Bookmarking from Mission Control

In addition to auto-save, traders can bookmark any opportunity card manually using the Save Simulation button in the right panel. The button confirms with a green checkmark and the simulation appears immediately in the Simulation Library.

Dashboard overview

The dashboard at /dashboard renders a command-center summary:

WidgetDescription
Hero stats barTotal simulations saved, executions run, approval rate, estimated net P&L
Recent ExecutionsLast 5 records with asset, route, P&L (color-coded), status badge, and relative timestamp
Pinned SimulationsUp to 3 pinned route cards for quick comparison
Quick ActionsDirect links: Mission Control, History, Simulations, Wallets, Settings

Execution History

The full history at /dashboard/history provides a filterable table with progressive disclosure — rows are collapsed by default. Clicking any row expands a detail panel showing the full timeline, cost breakdown, and rejection or fallback reason.

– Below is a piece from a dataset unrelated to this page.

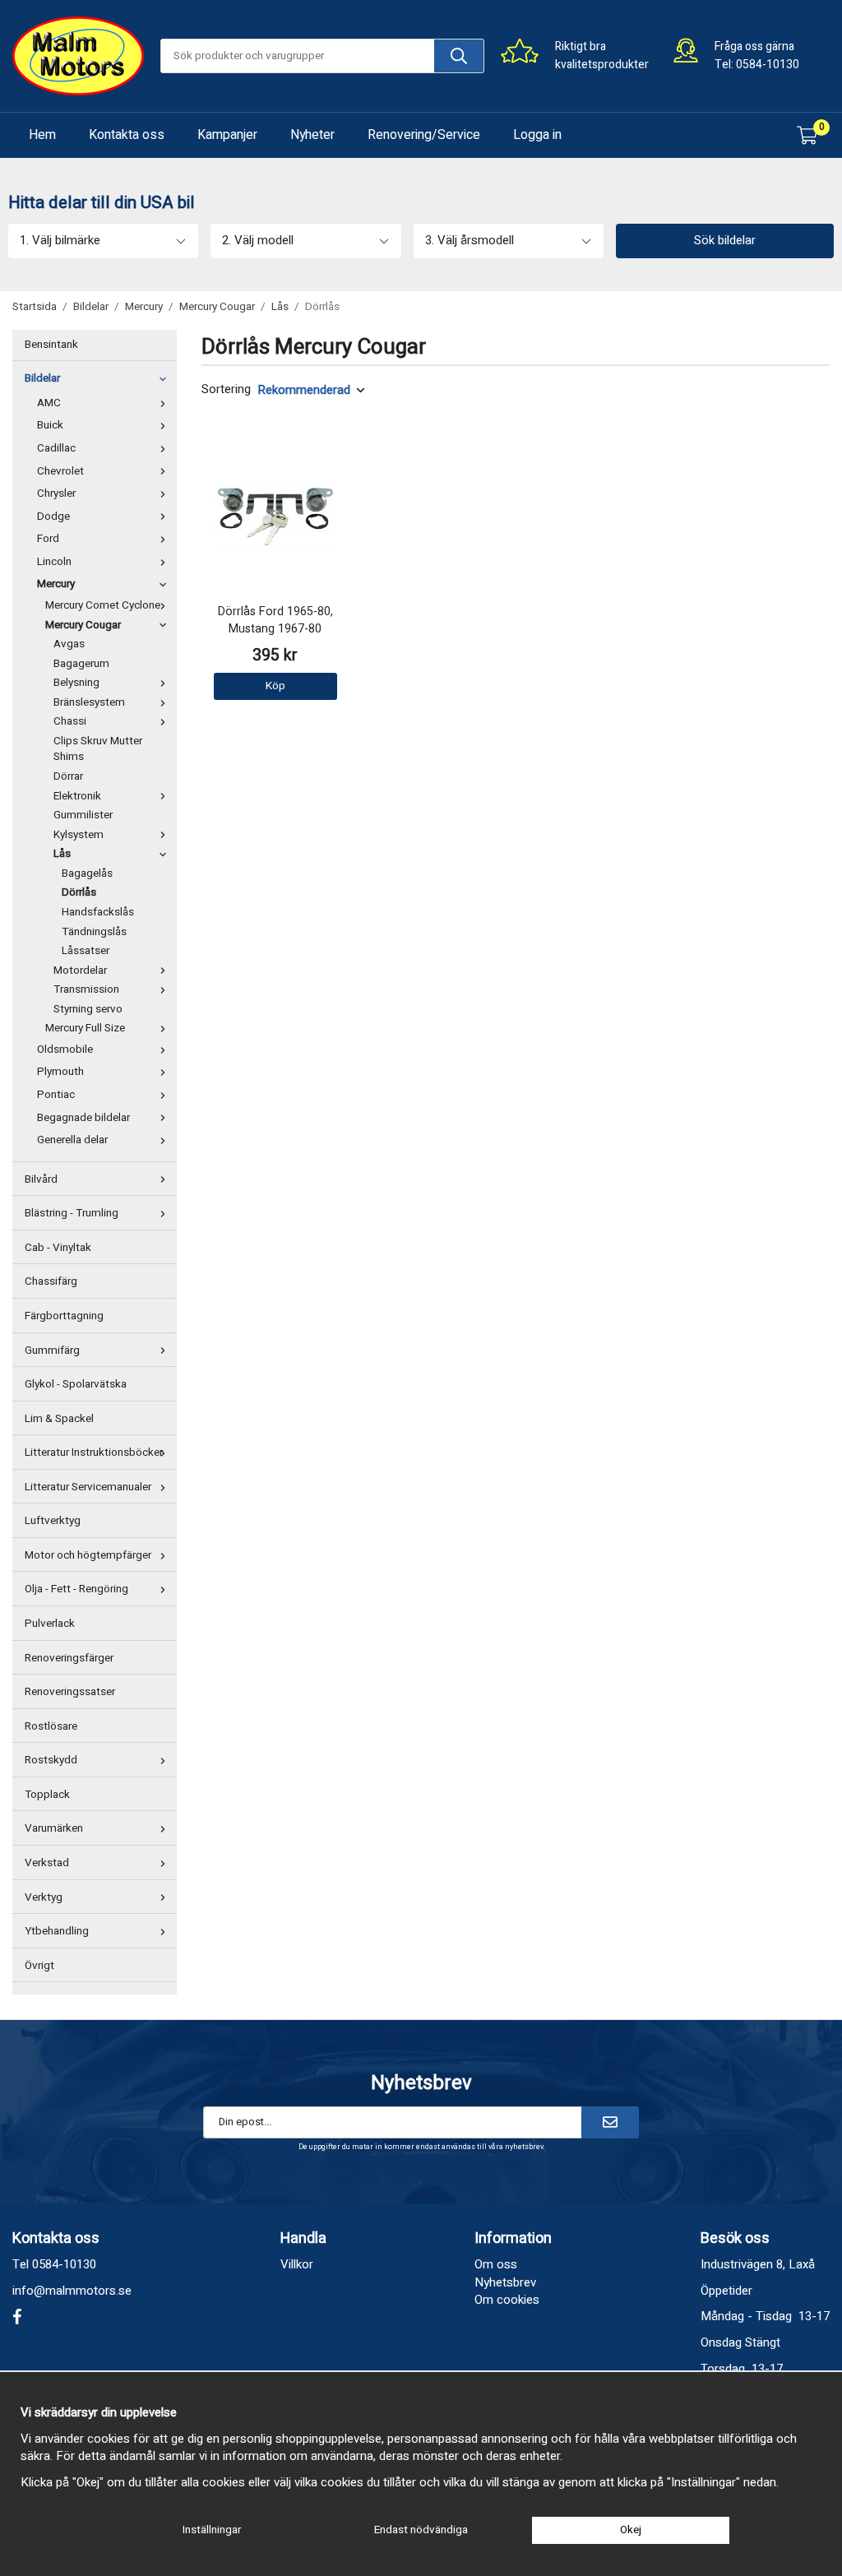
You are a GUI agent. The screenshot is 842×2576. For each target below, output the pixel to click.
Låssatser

Filters are all client-side for instant feedback: status (completed / rejected / fallback), asset symbol, date range, and sort order. An Export CSV button downloads the visible rows as owlsight-executions.csv for tax or P&L analysis.

Simulation Library

The library at /dashboard/simulations shows all saved route snapshots as cards. Each card shows a confidence bar, color-coded net P&L, slippage, fees, bridge latency, and approval status.

FeatureBehaviour
Pin / unpinMarks a simulation as pinned; pinned cards appear in the dashboard overview
NotesFree-text annotation saved on blur via PATCH /api/simulations/[id]
DeleteRemoves the card with a confirmation prompt; cascades to linked execution records
Export CSVDownloads all visible simulations as owlsight-simulations.csv
P&L values are consistently color-coded throughout the dashboard: positive profit renders in solmint green, zero or negative values render in muted text. This makes the financial impact of each route immediately scannable.